═════ Provided data

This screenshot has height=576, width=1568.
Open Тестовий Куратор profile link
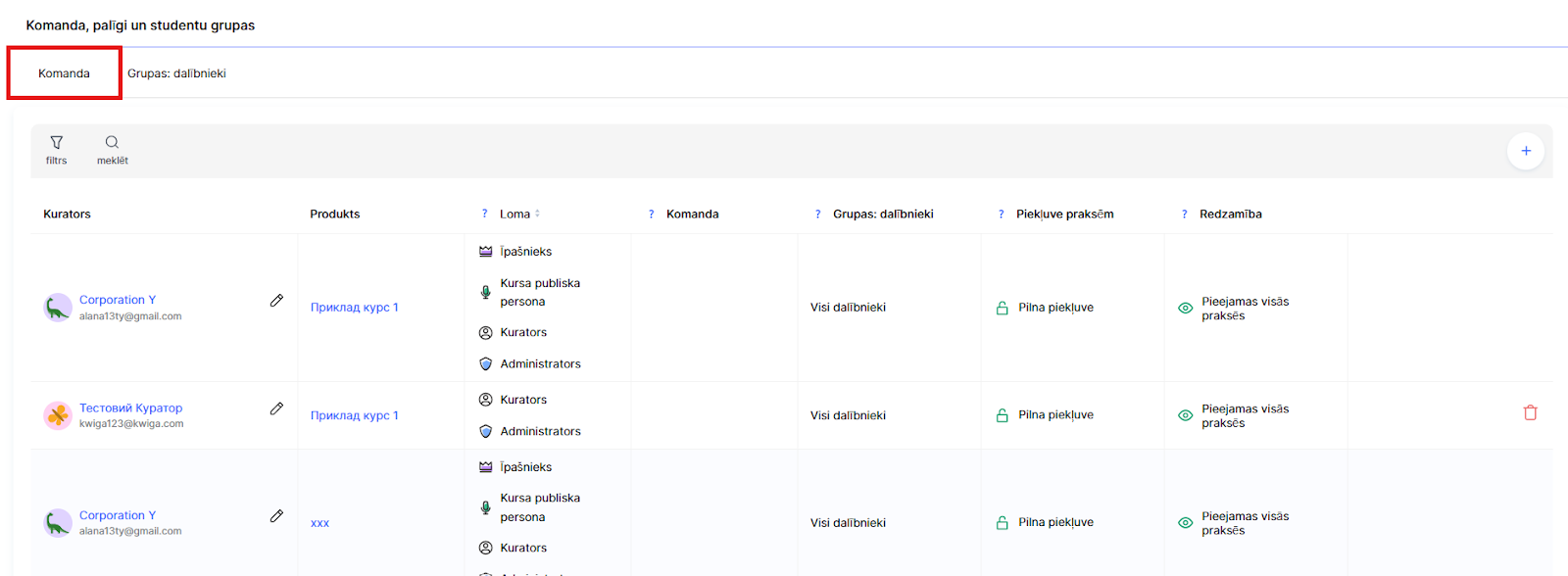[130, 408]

══════════
═════ Provided data

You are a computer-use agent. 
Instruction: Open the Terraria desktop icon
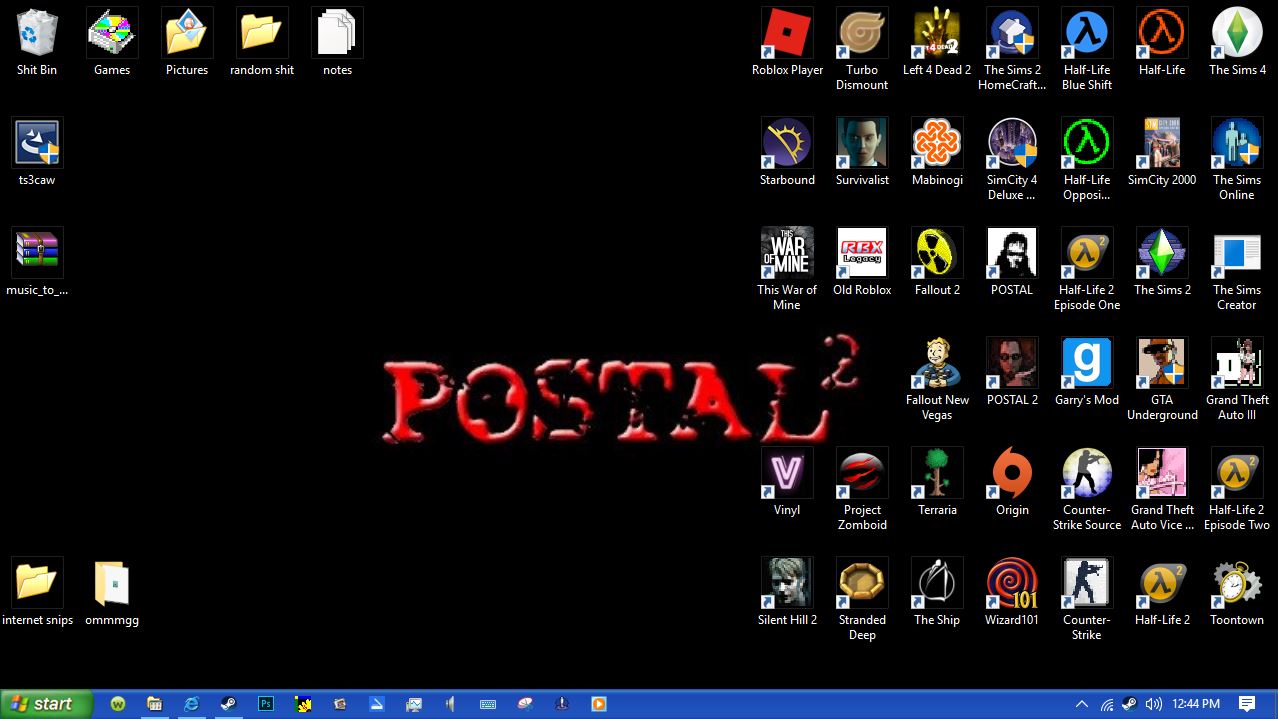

══════════
═════ Provided data

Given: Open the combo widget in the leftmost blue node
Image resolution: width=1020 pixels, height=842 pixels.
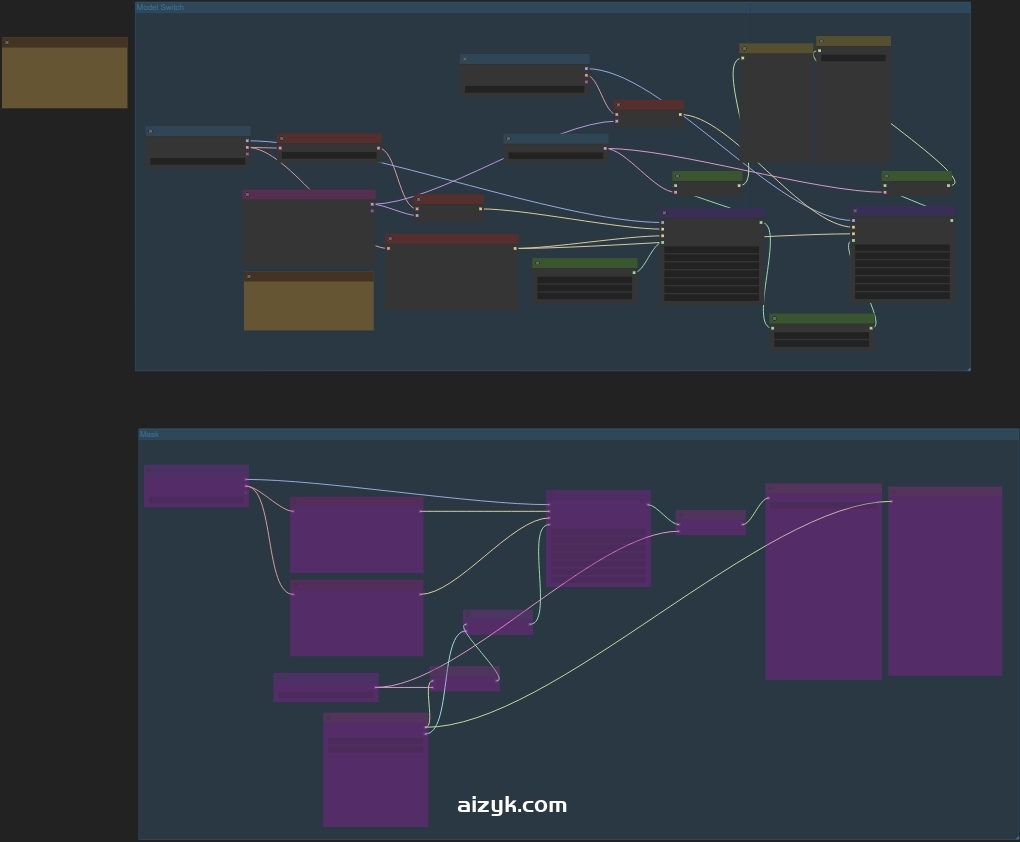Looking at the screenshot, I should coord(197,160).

══════════

§ Exercise description
All lines in the data above from the one with "You are a computer-use agent." through the one with "Instruction: Open the Terraria desktop icon" must be repeated exactly, and no others.

§ Written solution
You are a computer-use agent. 
Instruction: Open the Terraria desktop icon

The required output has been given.